Gate News message, April 23 — Juan Leon, Senior Investment Strategist at Bitwise, argued this week that institutional and high-net-worth portfolios are moving beyond minimal crypto exposure toward more substantial allocations. Traditionally capped between 1% and 5%, these portfolios could comfortably reach 10% over the next few years, Leon said.
Morgan Stanley recently recommended a 7% allocation, Leon noted, marking a shift from the earlier 1% baseline. Bitcoin is capturing hard asset demand, while Ethereum, Solana, and XRP are increasingly capturing growth exposure.
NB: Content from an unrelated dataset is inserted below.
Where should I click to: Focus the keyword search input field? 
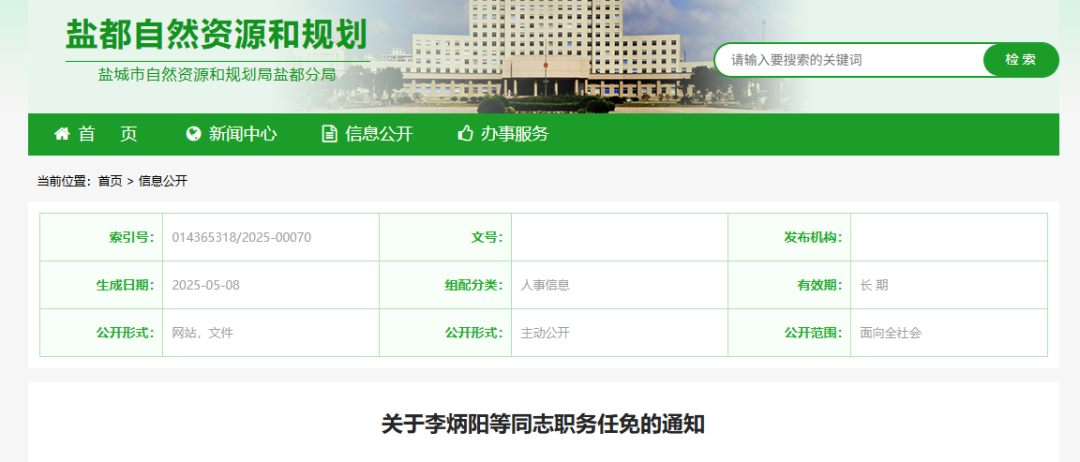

Ripple’s stablecoin RLUSD, built on the XRP ledger, has grown its market cap nearly tenfold over the past year, from roughly $100-200 million to between $1.5-1.9 billion. The GENIUS Act, U.S. stablecoin legislation passed last year, served as the catalyst for RLUSD’s transformation from a niche product into a serious payment rail.
Leon emphasized that institutions are not buying XRP as a speculative token but as a fintech infrastructure play. Cross-border payments, remittances, stablecoin settlement, and Ripple’s treasury management acquisition are folding into a single investment thesis. “I think they are looking at it as a multifaceted financial growth opportunity,” Leon said.